給料、日本の2-3倍=60年代後半の技術移民=「通信拡張」で貢献=スタンダード・エレクトリク社呼び寄せ「星座の会」35周年、旧交温める

7月13日(火)

  「実りを照らすブラジルで星座の会は栄え行く」。スタンダード・エレクトリク社(リオデジャネイロ)の呼び寄せで、ブラジルに渡った技術移民の渡伯三十五周年記念式典が十日、サンパウロ市リベルダーデ区の岩手県人会会館であった。家族も含めて約五十人が出席、旧交を温めた。
 六四年に樹立したブラジルの軍事政権。インフレ抑制と経済成長の両立を目指し、外貨の導入、金融の引き締めなどの政策を掲げた。その中で、通信拡張計画が打ち出される。

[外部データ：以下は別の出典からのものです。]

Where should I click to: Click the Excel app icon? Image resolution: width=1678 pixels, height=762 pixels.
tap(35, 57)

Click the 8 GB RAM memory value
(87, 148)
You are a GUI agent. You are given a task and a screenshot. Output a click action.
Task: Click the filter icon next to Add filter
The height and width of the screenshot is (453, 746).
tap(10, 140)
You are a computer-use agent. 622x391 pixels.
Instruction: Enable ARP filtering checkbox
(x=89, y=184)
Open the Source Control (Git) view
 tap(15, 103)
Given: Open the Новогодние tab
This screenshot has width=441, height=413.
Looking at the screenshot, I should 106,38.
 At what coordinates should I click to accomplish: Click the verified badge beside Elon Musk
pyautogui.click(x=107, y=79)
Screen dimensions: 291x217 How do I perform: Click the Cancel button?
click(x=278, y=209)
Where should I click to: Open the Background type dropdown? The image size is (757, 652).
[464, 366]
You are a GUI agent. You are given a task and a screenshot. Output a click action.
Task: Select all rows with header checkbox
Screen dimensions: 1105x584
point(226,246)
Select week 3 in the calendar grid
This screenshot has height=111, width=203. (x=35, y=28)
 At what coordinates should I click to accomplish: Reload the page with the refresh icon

 電話交換機の製造メーカーは、取り付け工事までを義務付けられることになり、専門技術者がいることになった。スタンダード社は、戦後最高の好況(イザナギ景気)に沸く日本に注目。実戦力の強化に乗り出した。
 「給与が日本の二~三倍で、その待遇は魅力でした」。山崎正美さん(71、京都府出身)は応募動機を語る。家族と共に、移民船で渡航するつもりだった。会社側が、一カ月も待っていられないと要求。一人空路でリオに向かった。
 六八年十二月の第一便から七〇年五月の第十五便まで七十五人。その中間である六九年を基準に、今年が三十五周年になった。
 移住者によって、契約期間は異なる。山崎さんは、搭乗前に、一年契約であることを知らされた。「最初は妻にも、言えませんでした。日本では終身雇用だったので…」。
 田中公さん(62、福岡県出身)は都築電気に勤務していた。日本でのサラリーマン生活に失望。海外に活躍の場を求め、第一便できた。「一万回線のシステムを開局するまでに二年かかっていました。私たちは、それを半年に縮めた」と胸を張る。
 諸般の事情から、半数近くが日本に帰国した。連絡の取れない人や故人を除くと、ブラジル在住者は、二十八人。
 進出企業の従業員から会社経営者、食堂の店主など、今の仕事は様々だ。文協や援協など日系団体に入った人も。八二年に「星座の会」を立ち上げ、親睦を図っている。
 式では物故者四人に追悼した後、ブッフェの食事をとり、昔話に花を咲かせた。